Supplied text below:

ATI RN
ATI Detailed Answer Key Medical Surgical
1. The healthcare provider is caring for a postoperative client who has a chest tube connected to suction and a water seal drainage system. Which of the following indicates to the healthcare provider that the chest tube is functioning properly?
- A. Fluctuation of the fluid level within the water seal chamber
- B. Absence of fluid in the drainage tubing
- C. Continuous bubbling within the water seal chamber
- D. Equal amounts of fluid drainage in each collection chamber
Correct answer: A
Rationale: Fluctuation of the fluid level within the water seal chamber indicates proper functioning of the chest tube. This fluctuation reflects the normal ebb and flow of air and fluid in the pleural space, demonstrating that the system is maintaining the appropriate pressure. Continuous bubbling in the water seal chamber may indicate an air leak, absence of fluid in the drainage tubing suggests a blockage, and equal amounts of fluid drainage in each collection chamber are not expected in this system.
2. The client is prescribed a long-acting beta2 agonist and expresses concerns about the cost, stating they only use the inhaler during asthma attacks. How should the nurse respond?
- A. Explain the importance of using the inhaler daily to prevent asthma attacks.
- B. Suggest identifying community services to help with the cost and encourage daily use of the inhaler.

End of Supplied text.
Entries provided below:

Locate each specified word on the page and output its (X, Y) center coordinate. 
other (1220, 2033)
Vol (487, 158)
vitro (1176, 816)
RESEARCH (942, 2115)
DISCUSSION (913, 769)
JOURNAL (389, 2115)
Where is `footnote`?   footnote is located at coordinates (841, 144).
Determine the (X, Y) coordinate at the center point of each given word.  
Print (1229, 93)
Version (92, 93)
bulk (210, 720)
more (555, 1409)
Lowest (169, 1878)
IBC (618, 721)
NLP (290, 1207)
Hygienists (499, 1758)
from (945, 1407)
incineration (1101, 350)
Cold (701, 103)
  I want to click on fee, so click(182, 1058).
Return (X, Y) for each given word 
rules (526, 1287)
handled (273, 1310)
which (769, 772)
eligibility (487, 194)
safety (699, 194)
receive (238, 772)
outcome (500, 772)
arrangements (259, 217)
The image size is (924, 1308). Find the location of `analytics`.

End of Entries provided.

◆ What you will do ◆
Copy out the full medical-surgical answer key from the top of the page, word for word.

◆ Written answer ◆
ATI RN
ATI Detailed Answer Key Medical Surgical
1. The healthcare provider is caring for a postoperative client who has a chest tube connected to suction and a water seal drainage system. Which of the following indicates to the healthcare provider that the chest tube is functioning properly?
- A. Fluctuation of the fluid level within the water seal chamber
- B. Absence of fluid in the drainage tubing
- C. Continuous bubbling within the water seal chamber
- D. Equal amounts of fluid drainage in each collection chamber
Correct answer: A
Rationale: Fluctuation of the fluid level within the water seal chamber indicates proper functioning of the chest tube. This fluctuation reflects the normal ebb and flow of air and fluid in the pleural space, demonstrating that the system is maintaining the appropriate pressure. Continuous bubbling in the water seal chamber may indicate an air leak, absence of fluid in the drainage tubing suggests a blockage, and equal amounts of fluid drainage in each collection chamber are not expected in this system.
2. The client is prescribed a long-acting beta2 agonist and expresses concerns about the cost, stating they only use the inhaler during asthma attacks. How should the nurse respond?
- A. Explain the importance of using the inhaler daily to prevent asthma attacks.
- B. Suggest identifying community services to help with the cost and encourage daily use of the inhaler.